イマワノキワ

TRPGやアニメのことをガンガン書き連ねていくコバヤシのブログ

ジェンダー

イヴァン・イリイチ岩波書店。サブタイトルは「女と男の世界」 女性の経済的圧制の歴史を追いかけた本。強力を通り越し、激烈な本である。まず記述形式が奇矯である。本文三ページに対し、注釈が三十ページに渡ることはざらであり、そこで提示されている思考・分析・論議が非常に重要な意味を含むという形式。

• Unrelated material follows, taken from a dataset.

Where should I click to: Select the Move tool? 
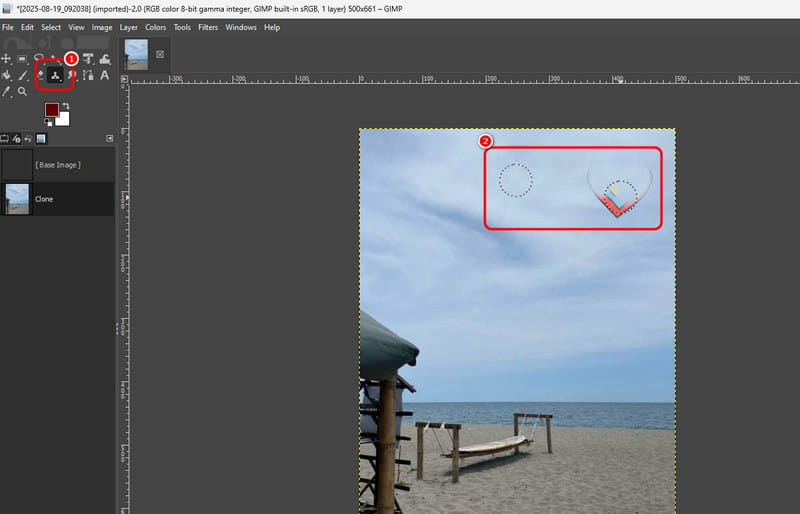click(x=7, y=59)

参考文献およそ三百にも及ぶこの膨大な注釈はしかし、作者からの挑発である。ジェンダーという政治的かつ闘争的な問題を語るに置いて、作者は読者に平穏な場所に居座ることを許さない。本文の中で論じられる論題、注釈の中で提示される疑問、それらは全て、作者からのスキャンダラスな挑発、挑戦として叩きつけられる。読み飛ばすことが出来ないほど膨大な注釈はつまり、そのような戦闘方法なのだ。
そのような奇策を取りながらも、やはりこの本の論議の背骨を支えているのは強烈な博識と、参考資料への驚異的な読みである。つまりは西洋智の正当であり、論述のちからなのだ。歴史を丁寧に解析し、資料を読み込み、分析し、論じる。その基本的なちからこそが、この本の土台なのだ。

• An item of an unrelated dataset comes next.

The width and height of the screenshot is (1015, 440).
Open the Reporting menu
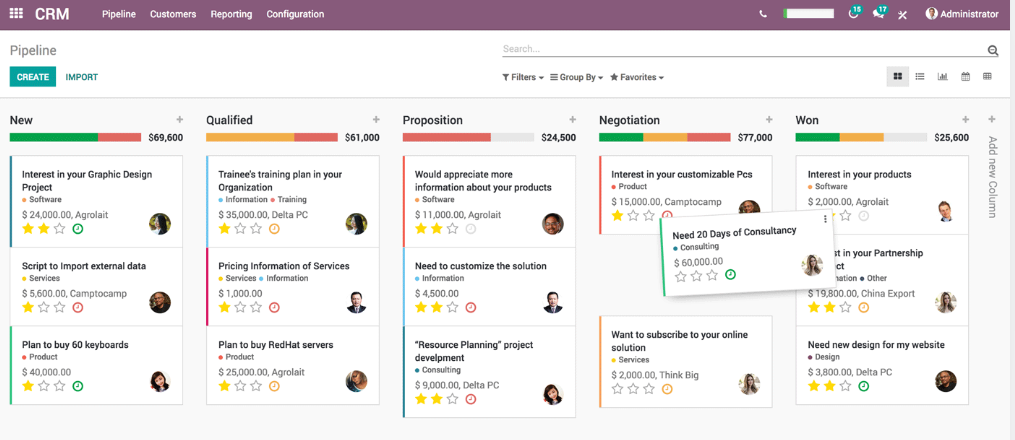[x=231, y=14]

ジェンダーの問題はその端緒からして闘争の歴史であり、政治的な問題であり、つまりは党派的・多数派的な問題になりがちである。しかし作者は、強烈な知性と高潔な意志を持って、党派から孤立する。性差別主義者も、性機能主義者も、性独立主義者も、全てに対してスキャンダラスな挑戦を叩きつける。

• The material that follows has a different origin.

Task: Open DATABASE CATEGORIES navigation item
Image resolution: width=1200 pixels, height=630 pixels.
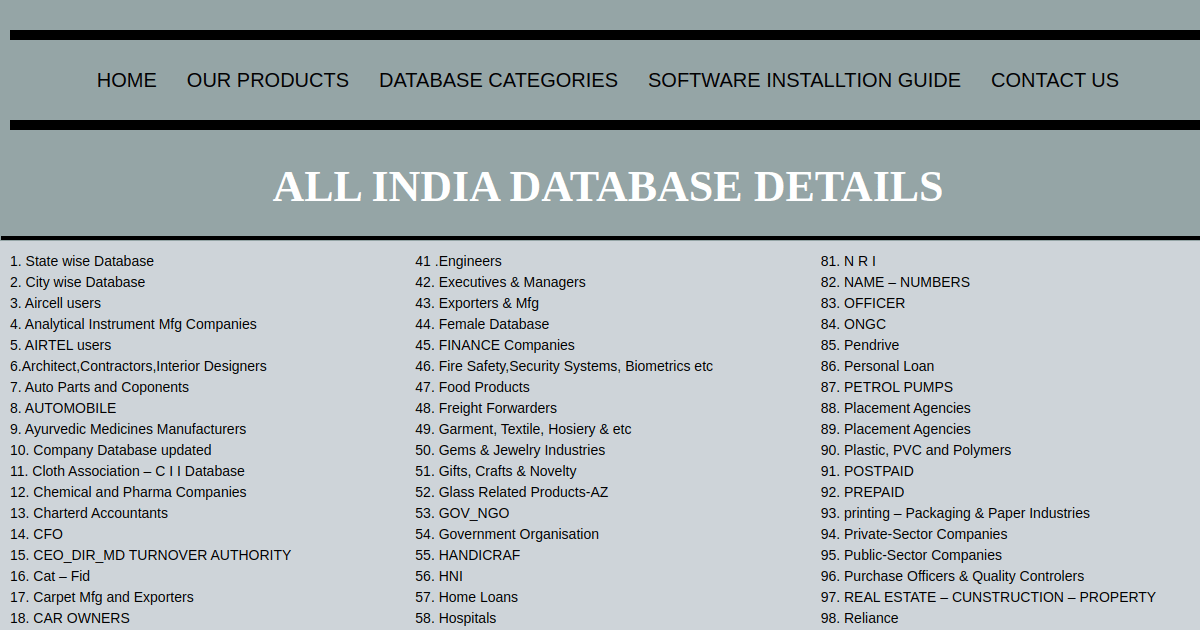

それは、やはり困難な業務なのである。あとがきを見るに、この本は相当な議論と批判を呼び起こしたようだ。先に述べたようなジェンダーという学問領域の特殊性を鑑みれば、それも無理はないと思う。だが、いつだって挑発と挑戦こそが、混沌としたひどい有様を解析し、分析し、そして是正する力になってきたと僕は思う。だから、このスキャンダラスな、1982年という二周りも前に発行された本は傑作なのだ。